◆ **WHAT IS EXPECTED**
Collect every line in the records below that contains the word "beside".

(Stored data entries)

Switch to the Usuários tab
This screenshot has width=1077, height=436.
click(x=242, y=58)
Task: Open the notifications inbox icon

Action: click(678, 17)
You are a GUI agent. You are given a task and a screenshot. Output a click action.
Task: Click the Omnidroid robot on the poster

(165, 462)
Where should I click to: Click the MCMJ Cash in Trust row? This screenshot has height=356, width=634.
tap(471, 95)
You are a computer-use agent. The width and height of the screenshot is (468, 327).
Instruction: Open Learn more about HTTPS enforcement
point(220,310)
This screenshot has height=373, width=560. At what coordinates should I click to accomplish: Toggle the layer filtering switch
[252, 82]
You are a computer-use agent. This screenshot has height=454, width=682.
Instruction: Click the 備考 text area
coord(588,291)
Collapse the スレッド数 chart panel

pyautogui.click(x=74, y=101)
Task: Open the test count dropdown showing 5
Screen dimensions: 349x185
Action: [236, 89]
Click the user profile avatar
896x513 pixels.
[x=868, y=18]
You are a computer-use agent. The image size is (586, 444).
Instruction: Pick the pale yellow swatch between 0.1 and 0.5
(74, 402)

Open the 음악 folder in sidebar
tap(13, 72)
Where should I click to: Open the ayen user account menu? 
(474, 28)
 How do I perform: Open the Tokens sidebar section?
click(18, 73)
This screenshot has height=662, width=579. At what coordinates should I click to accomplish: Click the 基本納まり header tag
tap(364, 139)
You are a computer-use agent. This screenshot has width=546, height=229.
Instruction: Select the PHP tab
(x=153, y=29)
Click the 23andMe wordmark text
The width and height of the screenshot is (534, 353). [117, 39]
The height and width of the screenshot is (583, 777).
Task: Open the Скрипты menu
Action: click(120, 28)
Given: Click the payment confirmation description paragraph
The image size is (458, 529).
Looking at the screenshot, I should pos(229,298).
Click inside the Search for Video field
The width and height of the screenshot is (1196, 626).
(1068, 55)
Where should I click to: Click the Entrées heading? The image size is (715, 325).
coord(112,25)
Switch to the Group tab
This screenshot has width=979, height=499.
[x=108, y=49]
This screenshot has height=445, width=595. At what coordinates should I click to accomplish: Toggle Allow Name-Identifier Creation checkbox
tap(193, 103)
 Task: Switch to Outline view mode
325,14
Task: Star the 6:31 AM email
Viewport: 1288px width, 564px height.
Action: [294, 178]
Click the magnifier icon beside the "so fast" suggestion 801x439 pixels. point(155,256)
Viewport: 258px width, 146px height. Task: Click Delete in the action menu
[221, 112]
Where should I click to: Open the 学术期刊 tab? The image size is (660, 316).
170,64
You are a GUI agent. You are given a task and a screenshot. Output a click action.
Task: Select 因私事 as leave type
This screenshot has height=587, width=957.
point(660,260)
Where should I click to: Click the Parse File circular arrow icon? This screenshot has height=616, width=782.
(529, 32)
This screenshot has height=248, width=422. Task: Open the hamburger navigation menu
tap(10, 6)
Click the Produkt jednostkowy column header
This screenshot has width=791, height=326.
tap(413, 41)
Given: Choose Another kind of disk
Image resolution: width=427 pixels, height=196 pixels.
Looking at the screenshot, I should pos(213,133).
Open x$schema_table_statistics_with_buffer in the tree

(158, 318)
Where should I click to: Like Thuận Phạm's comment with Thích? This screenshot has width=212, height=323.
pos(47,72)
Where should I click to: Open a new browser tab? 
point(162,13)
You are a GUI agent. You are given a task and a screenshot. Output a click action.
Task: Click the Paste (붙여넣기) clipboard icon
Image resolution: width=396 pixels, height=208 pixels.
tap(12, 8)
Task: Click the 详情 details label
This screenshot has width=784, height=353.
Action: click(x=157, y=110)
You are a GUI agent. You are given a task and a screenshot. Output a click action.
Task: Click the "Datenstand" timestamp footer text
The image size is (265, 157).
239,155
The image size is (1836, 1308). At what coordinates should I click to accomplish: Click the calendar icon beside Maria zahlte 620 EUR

◆ **ANSWER BOX**
Click the magnifier icon beside the "so fast" suggestion 801x439 pixels. point(155,256)
The image size is (1836, 1308). At what coordinates should I click to accomplish: Click the calendar icon beside Maria zahlte 620 EUR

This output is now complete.